Attached core dumps when this happens.
Comments:By: Asterisk Team (asteriskteam) 2020-05-14 07:29:00.954-0500

Thanks for creating a report! The issue has entered the triage process. That means the issue will wait in this status until a Bug Marshal has an opportunity to review the issue. Once the issue has been reviewed you will receive comments regarding the next steps towards resolution.

A good first step is for you to review the [Asterisk Issue Guidelines|https://wiki.asterisk.org/wiki/display/AST/Asterisk+Issue+Guidelines] if you haven't already. The guidelines detail what is expected from an Asterisk issue report.

Then, if you are submitting a patch, please review the [Patch Contribution Process|https://wiki.asterisk.org/wiki/display/AST/Patch+Contribution+Process].

Please note that once your issue enters an open state it has been accepted. As Asterisk is an open source project there is no guarantee or timeframe on when your issue will be looked into. If you need expedient resolution you will need to find and pay a suitable developer. Asking for an update on your issue will not yield any progress on it and will not result in a response. All updates are posted to the issue when they occur.

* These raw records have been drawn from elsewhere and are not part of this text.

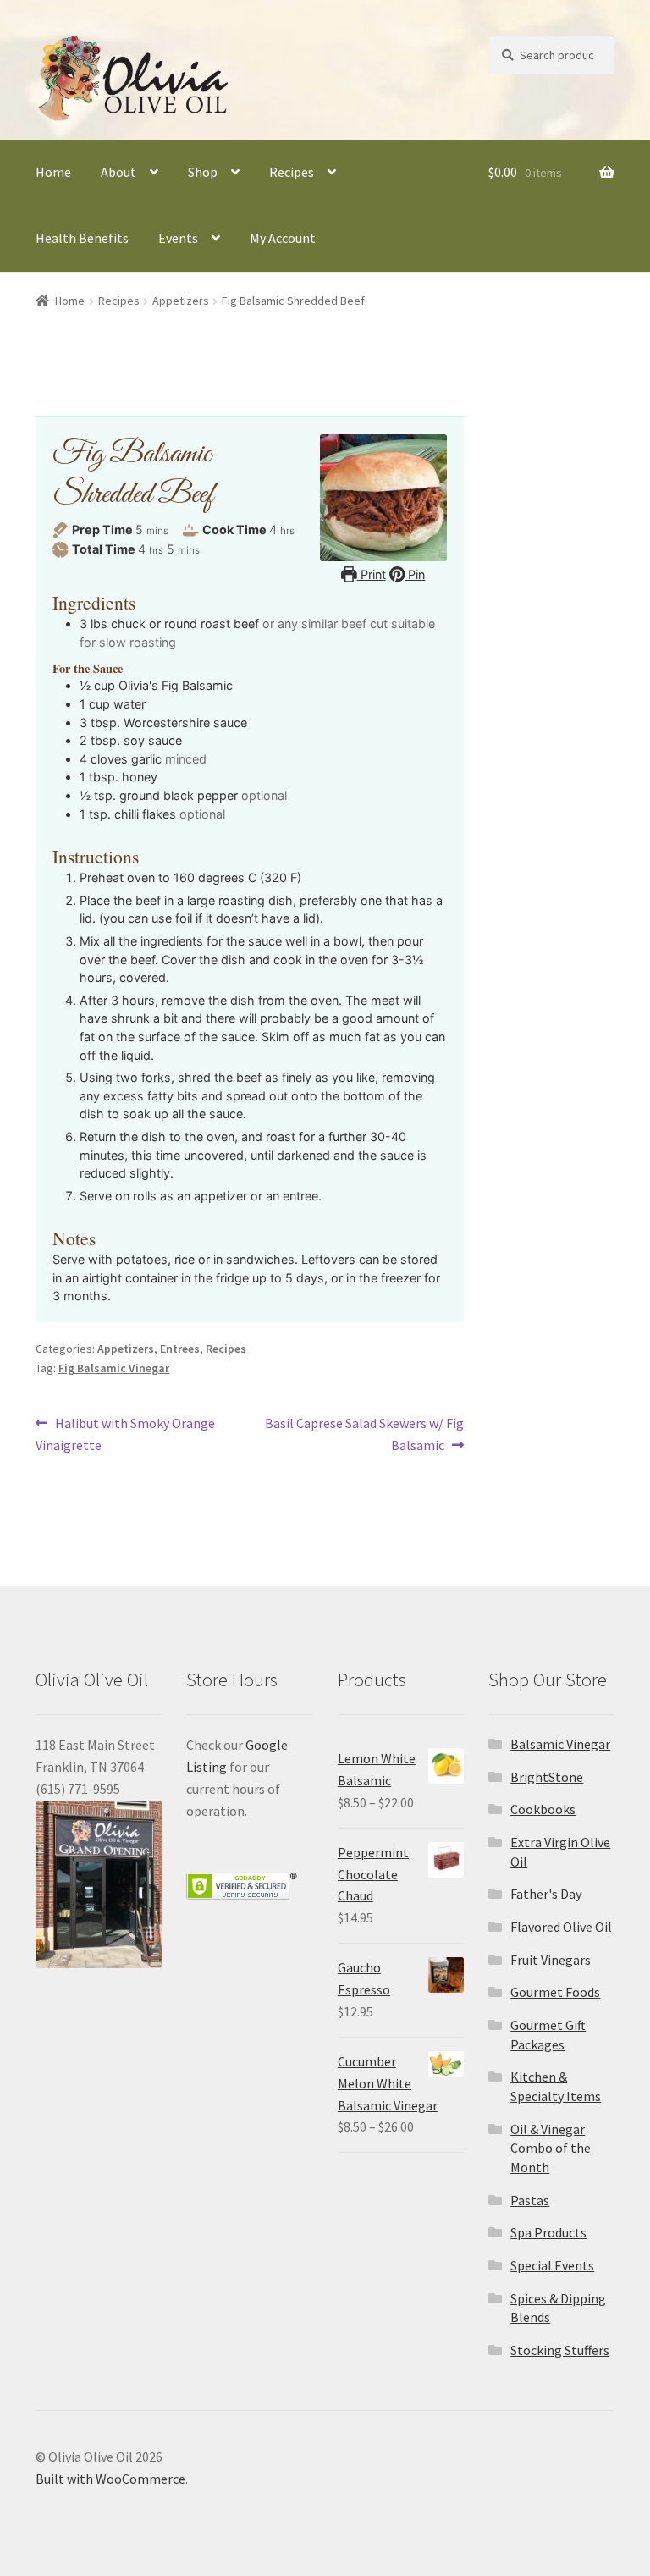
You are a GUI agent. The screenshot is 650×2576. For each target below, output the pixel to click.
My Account (283, 237)
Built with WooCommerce (110, 2478)
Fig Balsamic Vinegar (113, 1368)
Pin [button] (415, 574)
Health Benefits (82, 237)
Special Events (552, 2265)
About (118, 171)
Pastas (529, 2200)
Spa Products (548, 2232)
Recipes (291, 171)
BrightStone (546, 1776)
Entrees (180, 1348)
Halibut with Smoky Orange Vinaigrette (125, 1433)
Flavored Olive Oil (561, 1926)
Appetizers (180, 300)
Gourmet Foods (555, 1991)
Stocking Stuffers (559, 2350)
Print (371, 574)
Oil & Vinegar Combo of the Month (550, 2148)
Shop (203, 171)
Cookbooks (543, 1809)
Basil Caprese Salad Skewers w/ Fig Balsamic (364, 1433)
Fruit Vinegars (550, 1959)
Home (53, 171)
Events (178, 237)
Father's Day (545, 1893)
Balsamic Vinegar (560, 1743)
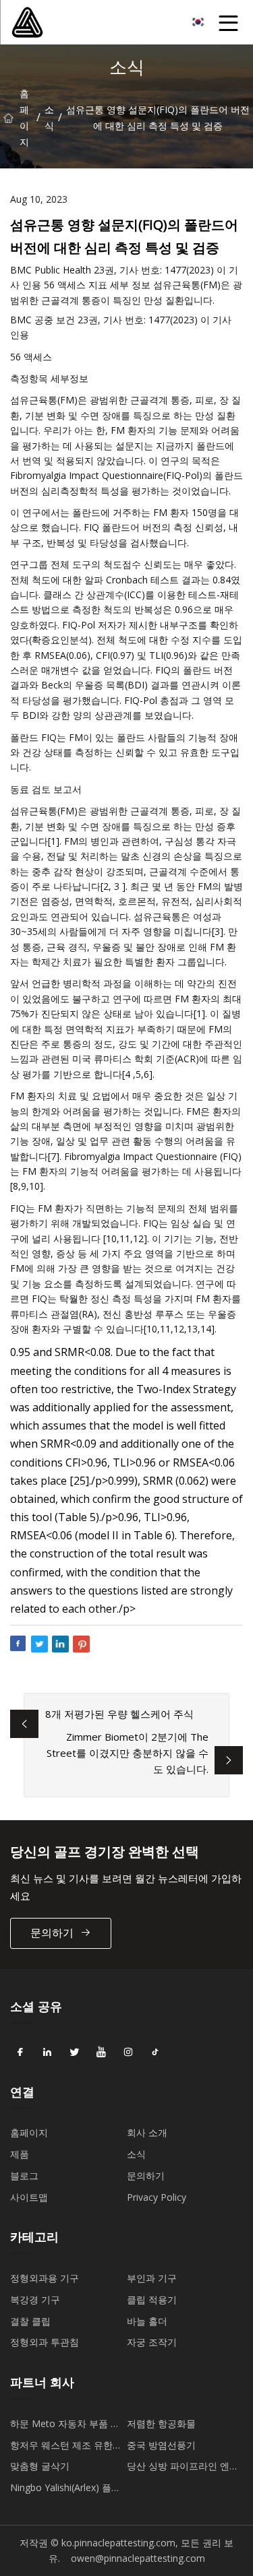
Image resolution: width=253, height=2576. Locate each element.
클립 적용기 (152, 2299)
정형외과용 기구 (44, 2278)
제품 (19, 2154)
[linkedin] (47, 2052)
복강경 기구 (35, 2299)
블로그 (24, 2175)
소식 (49, 117)
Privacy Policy (156, 2197)
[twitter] (74, 2052)
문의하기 (52, 1932)
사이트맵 (29, 2197)
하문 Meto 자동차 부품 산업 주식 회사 (65, 2426)
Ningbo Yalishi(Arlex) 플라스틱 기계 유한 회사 (65, 2490)
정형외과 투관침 (44, 2342)
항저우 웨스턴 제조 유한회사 (66, 2447)
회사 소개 (147, 2132)
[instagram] (128, 2052)
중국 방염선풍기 (161, 2445)
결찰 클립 (30, 2321)
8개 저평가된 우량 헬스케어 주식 (119, 1713)
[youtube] (101, 2052)
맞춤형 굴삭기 (39, 2465)
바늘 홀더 (147, 2321)
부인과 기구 (152, 2278)
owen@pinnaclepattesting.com (138, 2558)
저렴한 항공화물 (161, 2423)
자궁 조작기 (152, 2342)
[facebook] (20, 2052)
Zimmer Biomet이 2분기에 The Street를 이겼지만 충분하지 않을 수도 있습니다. (127, 1753)
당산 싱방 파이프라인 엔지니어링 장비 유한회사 (183, 2468)
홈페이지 (24, 118)
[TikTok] (155, 2052)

By: Martin Nyström (martin.nystrom) 2020-05-14 07:30:04.118-0500

4.2G core-asterisk-running-2020-05-14T12-09-57+0000
464K core-asterisk-running-2020-05-14T12-09-57+0000-brief.txt
1.7M core-asterisk-running-2020-05-14T12-09-57+0000-full.txt
4.0K core-asterisk-running-2020-05-14T12-09-57+0000-locks.txt
4.0K core-asterisk-running-2020-05-14T12-09-57+0000-thread1.txt

By: Joshua C. Colp (jcolp) 2020-05-14 07:39:51.328-0500

You are using pbx_realtime which has locking issues and can cause a deadlock. This results in other threads getting blocked, such as the chan_sip thread which handles UDP traffic. It is highly recommended to not use pbx_realtime.

By: Martin Nyström (martin.nystrom) 2020-05-14 07:41:24.628-0500

Do we know pbx_realtime is the cause or was it just a wild guess?

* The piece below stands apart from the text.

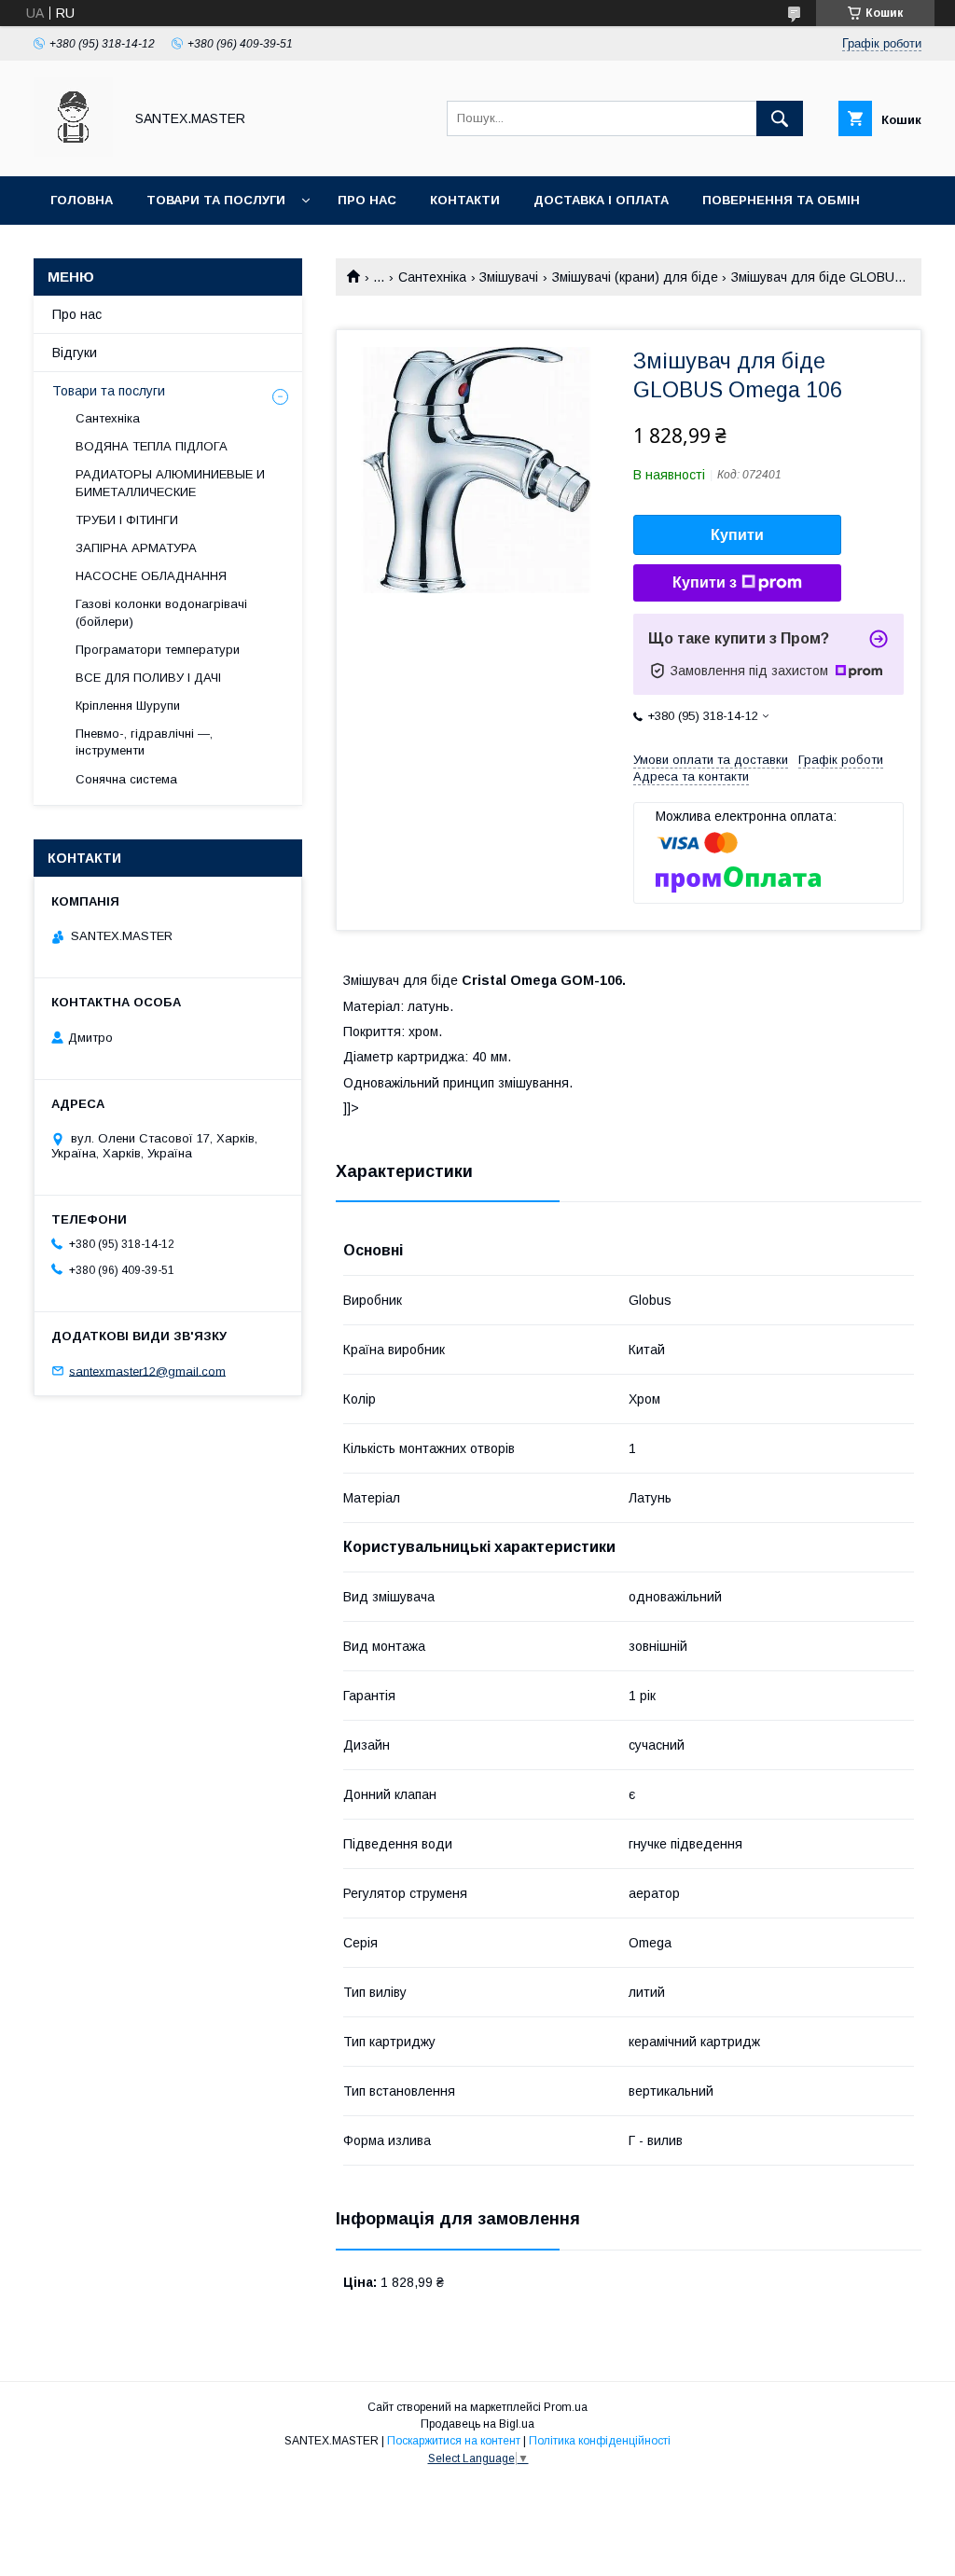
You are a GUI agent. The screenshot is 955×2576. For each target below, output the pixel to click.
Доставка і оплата (601, 200)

By: Asterisk Team (asteriskteam) 2020-05-14 07:41:24.949-0500

This issue has been reopened as a result of your commenting on it as the reporter. It will be triaged once again as applicable.

By: Joshua C. Colp (jcolp) 2020-05-14 08:00:43.761-0500

I analyzed the backtrace. A channel is deadlocked while trying to stop autoservice as a result of pbx_realtime being in use, same as in ASTERISK-21228. Other threads are iterating through the channel container which requires locking the channel that is deadlocked, they then become deadlocked as they wait for the lock. If pbx_realtime were not in use, autoservice would not be in use, the code path would not be executed, the deadlock would not occur.